After googling and mucking about finally asking here

how should I configure samba.config to share my HP Photosmart 7550 printer with my window boxs.  

uname -a
FreeBSD fileserver.ZOO 5.4-RELEASE FreeBSD 5.4-RELEASE #0: Sun May  8 10:21:06 UTC 2005     root@harlow.cse.buffalo.edu:/usr/obj/usr/src/sys/GENERIC  i386

not upgraded cause hating backup all the gig's of data

system only has 32meg ram, no grapcic desktop.  most time runs headless. but recently even had trouble SSH'ing into it

Thanks,
 Mark


----------



## Oko (May 27, 2009)

The easiest way to configure Samba is by editing configuration files.
You start by reading documentation and looking at examples.
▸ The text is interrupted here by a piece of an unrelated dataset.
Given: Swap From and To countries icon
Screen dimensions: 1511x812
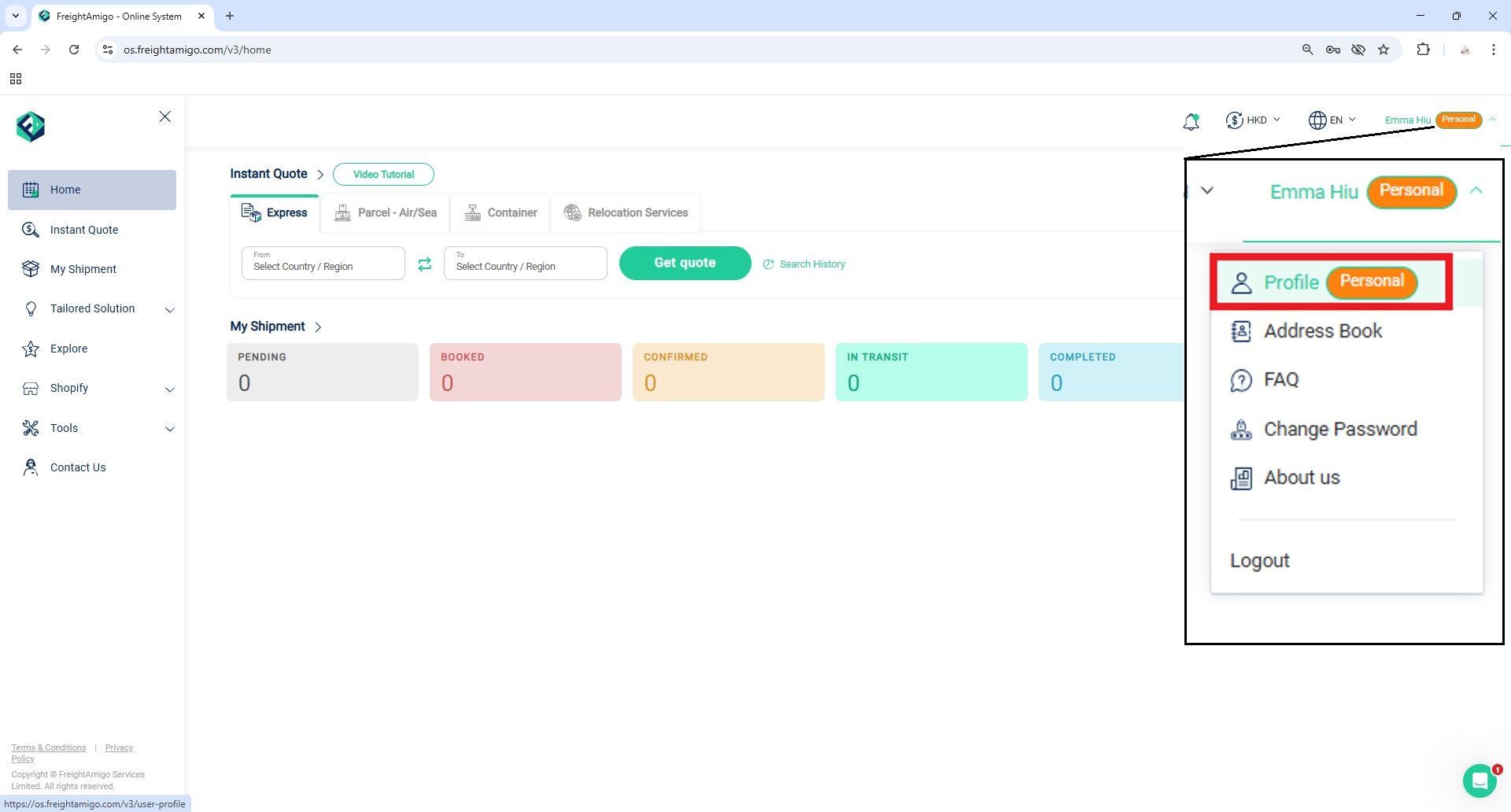Looking at the screenshot, I should [x=424, y=264].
http://us1.samba.org/samba/

If you do not need file sharing (and your server has only 32MB of RAM so SAMBA is very have for it) I believe Windows XP particularly professional edition should be able to talk Interent Printing Protocol IPP which is native protocol for CUPS.
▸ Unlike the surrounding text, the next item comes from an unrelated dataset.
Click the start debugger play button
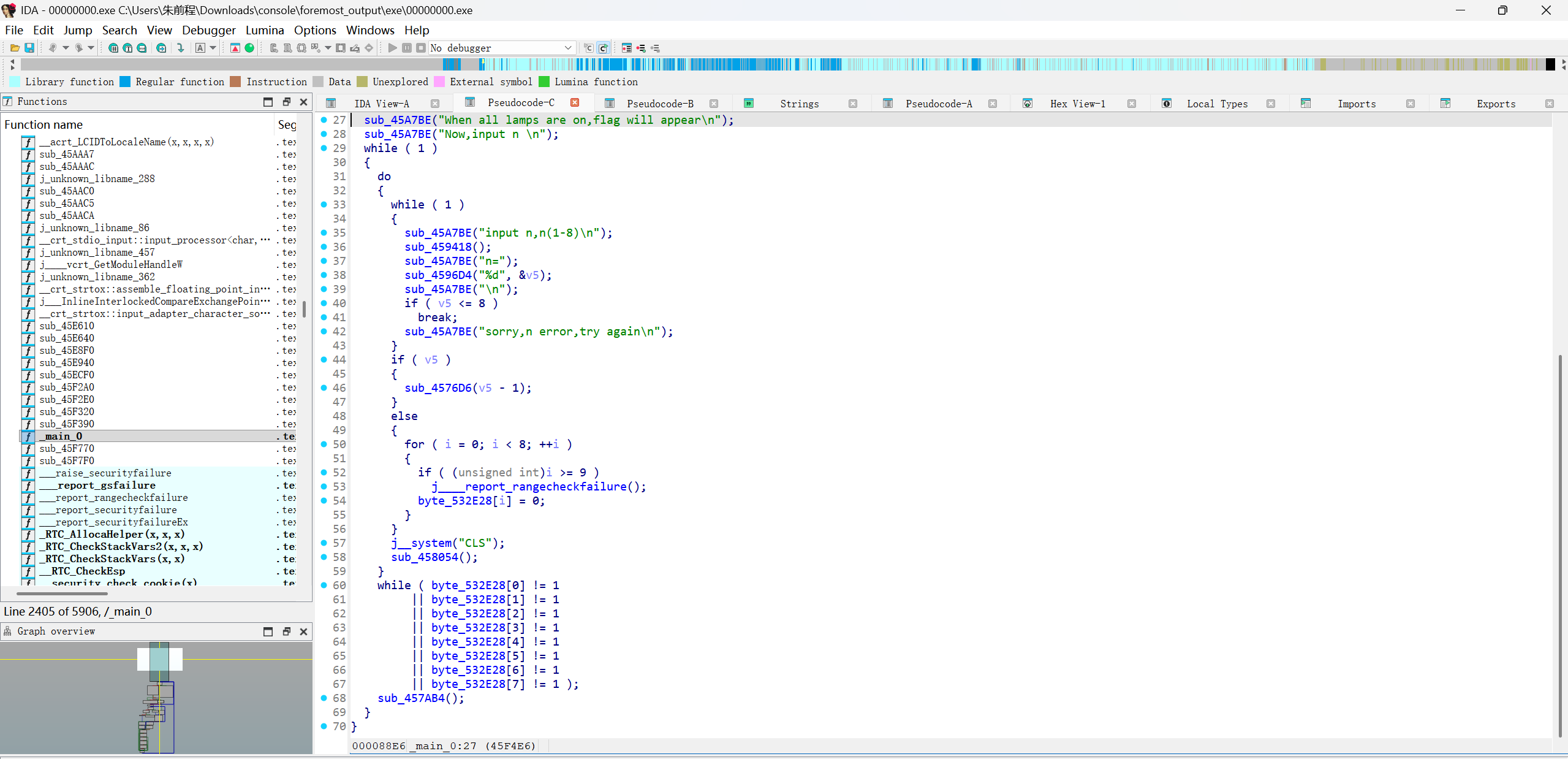The image size is (1568, 759). (392, 48)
http://www.owlfish.com/thoughts/winipp-cups-2003-07-20.html

I would actually probably not even run the CUPS on such old Unix server. I think that XP windows can talk native LPD protocol so just follow

http://www.le.ac.uk/cc/dsss/docs/print-lpr.shtml


----------



## Werewolf6851 (Feb 21, 2010)

Do find it nifty that can I install a minimal FreeBSD in the old girl (PII 32 meg ram, IBM Personal Computer 300PL).

FreeBSD 8.0 installed just fine

I Tried Installing FreeNAS recently, but the livecd would drop to a mount prompt, and no luck getting a floppy to boot a usb embeded version.  Memory issues again, I'm guessing.


----------